Deux camions, deux équipages (Yves Montand et Charles Vanel, Folco Lulli et Peter Van Eyck) convoient à travers le relief hostile d'un pays d'Amérique centrale de la nitroglycérine destinée à éteindre l'incendie d'un puits de pétrole.
On a retenu du film de Clouzot, adapté d'un roman de Georges Arnaud, les conditions extrêmes et dramatiques d'un voyage au danger omniprésent et au suspens continu. On se souvient aussi de l'investissement total, manifeste et non feint, que Clouzot a su imposer au long d'un périple éreintant au jeune Montand et au moins jeune Vanel.

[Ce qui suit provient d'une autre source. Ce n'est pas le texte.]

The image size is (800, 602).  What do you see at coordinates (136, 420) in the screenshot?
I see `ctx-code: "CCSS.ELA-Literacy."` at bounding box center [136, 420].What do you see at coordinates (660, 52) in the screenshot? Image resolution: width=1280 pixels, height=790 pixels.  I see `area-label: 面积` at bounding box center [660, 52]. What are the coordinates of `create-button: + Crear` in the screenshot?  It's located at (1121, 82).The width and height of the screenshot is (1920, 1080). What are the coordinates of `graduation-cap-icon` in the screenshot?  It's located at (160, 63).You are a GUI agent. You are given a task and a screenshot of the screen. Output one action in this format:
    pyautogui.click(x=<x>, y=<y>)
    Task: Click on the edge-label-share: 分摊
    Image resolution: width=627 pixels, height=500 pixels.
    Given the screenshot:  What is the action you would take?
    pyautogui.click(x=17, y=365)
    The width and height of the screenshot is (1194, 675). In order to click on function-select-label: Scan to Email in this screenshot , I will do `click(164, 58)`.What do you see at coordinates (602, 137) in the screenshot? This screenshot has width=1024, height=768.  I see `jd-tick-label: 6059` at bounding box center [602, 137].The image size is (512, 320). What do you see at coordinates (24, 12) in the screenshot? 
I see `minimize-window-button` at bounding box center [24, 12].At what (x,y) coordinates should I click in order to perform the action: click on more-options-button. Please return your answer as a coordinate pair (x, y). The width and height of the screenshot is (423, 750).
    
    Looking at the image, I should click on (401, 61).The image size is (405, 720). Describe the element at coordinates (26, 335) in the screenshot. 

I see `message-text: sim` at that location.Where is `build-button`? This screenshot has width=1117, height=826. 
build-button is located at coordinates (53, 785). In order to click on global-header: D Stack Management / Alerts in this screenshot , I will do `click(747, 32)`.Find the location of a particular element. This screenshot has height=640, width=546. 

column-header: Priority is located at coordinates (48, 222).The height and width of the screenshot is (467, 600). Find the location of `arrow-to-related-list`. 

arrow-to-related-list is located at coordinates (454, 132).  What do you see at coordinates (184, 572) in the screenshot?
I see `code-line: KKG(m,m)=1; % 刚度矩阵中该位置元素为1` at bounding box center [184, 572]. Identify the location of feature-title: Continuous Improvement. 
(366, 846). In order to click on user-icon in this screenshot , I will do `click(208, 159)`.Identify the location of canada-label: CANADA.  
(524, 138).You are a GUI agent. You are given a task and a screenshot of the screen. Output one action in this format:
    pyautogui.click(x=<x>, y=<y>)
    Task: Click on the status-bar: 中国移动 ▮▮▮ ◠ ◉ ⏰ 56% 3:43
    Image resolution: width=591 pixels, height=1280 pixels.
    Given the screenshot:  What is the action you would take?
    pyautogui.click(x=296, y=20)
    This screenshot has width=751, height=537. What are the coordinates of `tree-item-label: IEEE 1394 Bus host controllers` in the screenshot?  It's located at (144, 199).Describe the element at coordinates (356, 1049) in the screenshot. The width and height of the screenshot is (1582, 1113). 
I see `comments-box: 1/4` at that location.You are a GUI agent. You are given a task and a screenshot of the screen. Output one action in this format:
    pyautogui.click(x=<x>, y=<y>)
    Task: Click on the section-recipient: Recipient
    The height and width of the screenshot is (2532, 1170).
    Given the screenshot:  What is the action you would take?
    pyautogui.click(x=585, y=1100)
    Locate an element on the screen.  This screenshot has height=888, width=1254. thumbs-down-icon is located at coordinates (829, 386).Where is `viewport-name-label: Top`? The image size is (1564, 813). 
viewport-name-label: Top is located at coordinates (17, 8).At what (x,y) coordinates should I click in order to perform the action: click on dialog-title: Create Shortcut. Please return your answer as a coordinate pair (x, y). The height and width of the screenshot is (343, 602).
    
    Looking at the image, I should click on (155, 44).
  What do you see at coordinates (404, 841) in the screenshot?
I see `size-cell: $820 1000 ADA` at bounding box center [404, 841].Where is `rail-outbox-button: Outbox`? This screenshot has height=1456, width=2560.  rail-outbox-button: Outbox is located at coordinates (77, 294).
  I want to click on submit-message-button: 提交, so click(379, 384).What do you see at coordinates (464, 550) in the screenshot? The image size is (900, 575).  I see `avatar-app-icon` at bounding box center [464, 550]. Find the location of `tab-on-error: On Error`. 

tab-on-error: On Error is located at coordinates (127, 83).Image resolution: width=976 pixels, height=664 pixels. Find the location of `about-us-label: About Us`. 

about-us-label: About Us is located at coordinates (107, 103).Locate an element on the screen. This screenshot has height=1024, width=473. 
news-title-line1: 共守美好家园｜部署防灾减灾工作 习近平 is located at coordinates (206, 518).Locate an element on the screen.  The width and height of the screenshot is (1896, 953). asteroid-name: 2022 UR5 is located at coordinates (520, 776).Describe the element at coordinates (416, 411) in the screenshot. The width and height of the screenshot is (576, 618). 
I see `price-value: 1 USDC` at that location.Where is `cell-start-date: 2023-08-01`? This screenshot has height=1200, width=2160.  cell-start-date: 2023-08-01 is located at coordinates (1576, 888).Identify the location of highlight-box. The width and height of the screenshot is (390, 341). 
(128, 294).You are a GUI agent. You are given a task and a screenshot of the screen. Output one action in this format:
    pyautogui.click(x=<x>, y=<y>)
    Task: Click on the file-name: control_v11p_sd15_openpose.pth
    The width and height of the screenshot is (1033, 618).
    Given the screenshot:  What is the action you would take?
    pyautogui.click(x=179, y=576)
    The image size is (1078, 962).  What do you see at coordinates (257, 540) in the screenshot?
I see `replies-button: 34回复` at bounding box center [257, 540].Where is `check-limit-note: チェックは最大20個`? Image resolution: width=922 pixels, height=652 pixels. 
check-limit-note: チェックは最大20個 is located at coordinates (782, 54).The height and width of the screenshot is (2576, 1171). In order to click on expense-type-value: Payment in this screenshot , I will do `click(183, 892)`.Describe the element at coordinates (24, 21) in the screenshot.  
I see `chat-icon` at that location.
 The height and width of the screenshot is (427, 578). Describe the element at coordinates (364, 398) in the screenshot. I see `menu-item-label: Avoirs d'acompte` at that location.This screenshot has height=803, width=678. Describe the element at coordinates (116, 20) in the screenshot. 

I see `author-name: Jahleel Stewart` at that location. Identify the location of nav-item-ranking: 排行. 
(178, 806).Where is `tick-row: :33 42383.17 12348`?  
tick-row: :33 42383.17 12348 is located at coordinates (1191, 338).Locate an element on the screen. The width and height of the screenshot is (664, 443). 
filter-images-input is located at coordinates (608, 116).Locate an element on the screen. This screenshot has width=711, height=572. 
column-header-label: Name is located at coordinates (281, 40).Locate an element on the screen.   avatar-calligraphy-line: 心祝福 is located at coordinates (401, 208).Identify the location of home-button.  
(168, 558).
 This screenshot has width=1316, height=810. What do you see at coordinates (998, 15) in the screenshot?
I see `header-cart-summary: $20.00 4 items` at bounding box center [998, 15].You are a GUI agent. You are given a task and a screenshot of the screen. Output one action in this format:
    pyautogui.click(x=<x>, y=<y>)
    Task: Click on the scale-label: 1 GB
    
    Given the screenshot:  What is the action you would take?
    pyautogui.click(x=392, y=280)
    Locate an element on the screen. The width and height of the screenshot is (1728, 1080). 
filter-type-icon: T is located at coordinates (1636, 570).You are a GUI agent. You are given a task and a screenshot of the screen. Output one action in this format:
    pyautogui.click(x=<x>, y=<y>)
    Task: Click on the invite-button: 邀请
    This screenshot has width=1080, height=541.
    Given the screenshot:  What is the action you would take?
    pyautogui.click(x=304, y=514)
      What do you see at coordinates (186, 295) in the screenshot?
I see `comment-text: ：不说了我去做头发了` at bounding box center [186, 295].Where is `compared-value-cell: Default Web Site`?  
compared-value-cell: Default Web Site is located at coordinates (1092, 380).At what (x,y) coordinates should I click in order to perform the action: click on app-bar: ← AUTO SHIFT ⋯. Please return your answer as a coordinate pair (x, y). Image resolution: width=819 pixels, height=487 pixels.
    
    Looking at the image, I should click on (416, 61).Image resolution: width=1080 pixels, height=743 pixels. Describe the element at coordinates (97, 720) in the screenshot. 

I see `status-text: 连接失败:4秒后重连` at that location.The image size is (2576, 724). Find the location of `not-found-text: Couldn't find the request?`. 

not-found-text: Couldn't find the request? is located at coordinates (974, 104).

Pour autant, le long préambule qui forme la première partie du film, avant que les protagonistes poussés par l'appât du gain ne postulent à la mission quasi suicidaire, constitue un remarquable moment de cinéma en même temps qu'un aperçu de la vision désenchantée que Clouzot a de l'humanité. En quelques plans, le cinéaste plante un décor réaliste, celui d'une ville (aux allures mexicaines) où des aventuriers de toutes nationalités végètent, désoeuvrés et désargentés, croupissant dans la même misère que la population autochtone. C'est un microcosme authentique et, peut-être, symbolique de la diversité des caractères humains -dont on verra, concernant les personnages de Jo et Mario comment ils évoluent dans l'action périlleuse- sinon de la condition humaine considérée par Clouzot.
Ce cinéma-là n'a pas vieilli parce qu'il témoigne, dans son âpreté, d'une exigence constante.